I'm trying to combine obfuscation settings defined in pom.xml with the Obfuscation annotation to obfuscate some public methods while other public methods should remain unchanged.
If I have this combination:
a. source code:

public class Class1 {
    @com.yworks.util.annotation.Obfuscation(exclude = true)
    public void method1() {
    }
}

b. pom.xml

<rename>
    <keep>
         <class classes="public"/>
    </keep>
</rename>

Then all public methods are renamed except for method1 (it is what I expect)

But if I have this combination
a. source code:

public class Class1 {
    @com.yworks.util.annotation.Obfuscation(exclude = false)
    public void method1() {
    }
}

b. pom.xml

<rename>
    <keep>
         <class classes="public" methods="public"/>
    </keep>
</rename>

Then all public methods are kept, including method1 (I would expect method1 to be renamed according to the annotation).
Is this a bug or it is by design? If it is by design, could you indicate where in the source code should we change the evaluation of this condition for our particular use case so that method1 is renamed?

It's by design and conceptually it will not work to force obfuscating some methods, but not others. E.g. if a method is an override, you cannot force it to be obfuscated in a subclass but keep it in the base class or interface.

I understand, but our scenario is much simpler. We have a library that has a few public methods that are intended for library use only and these methods we want to rename. This is why we wanted to make our private changes. We could go the other way around, obfuscate all methods in pom.xml and exclude the "real" public methods using the Obfuscation annotation but this approach involves much more work.

Can't you keep all your library members except for the ones you want to rename?
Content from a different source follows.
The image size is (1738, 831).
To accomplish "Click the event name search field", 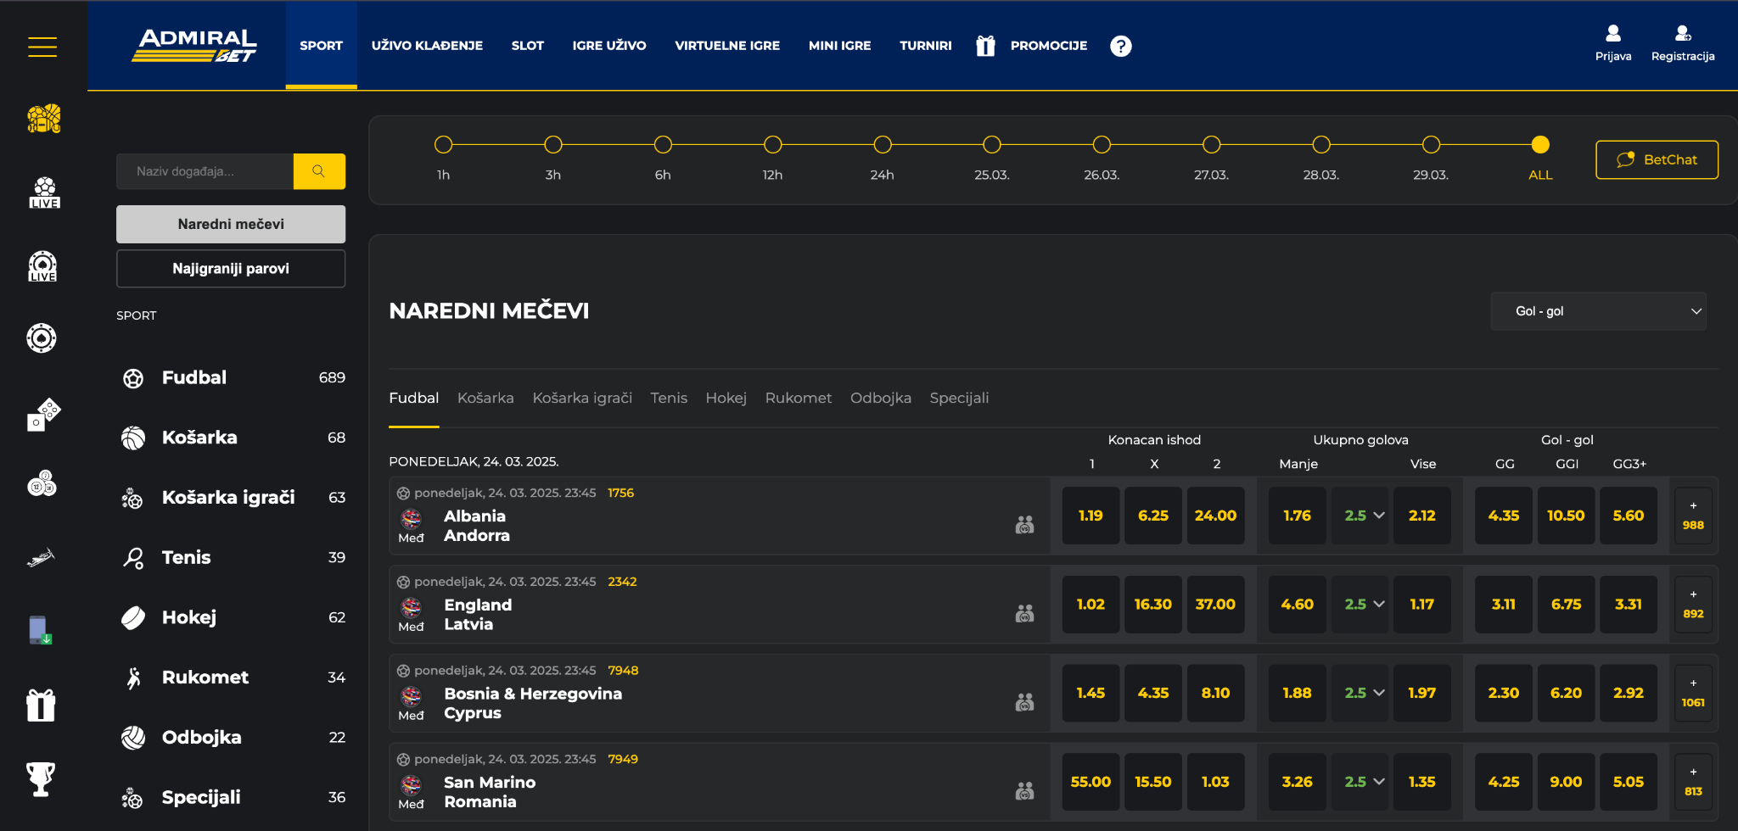I will (205, 171).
There is even an example for "obfuscating a library" in the docs. This works quite well, typically.

We can do that, the problem is we want to keep 95% of the methods and only 5% to rename. This is why we wanted to go the other way around.

Why not use my_library.public.namespace and keep to keep all classes in that namespace, and put everything you want to obfuscate in my_library.private.namespace ?

The problem is we have public classes that include both public API methods and internal public methods for library use only.

The problem is we have public classes that include both public API methods and internal public methods for library use only.

As Sebastian pointed out, this is pretty much an anti pattern and will be tricky in most obfuscation scenarios. So if you can, try refactor them out into public/private classes. I will close this ticket because it is technically possible / not a bug.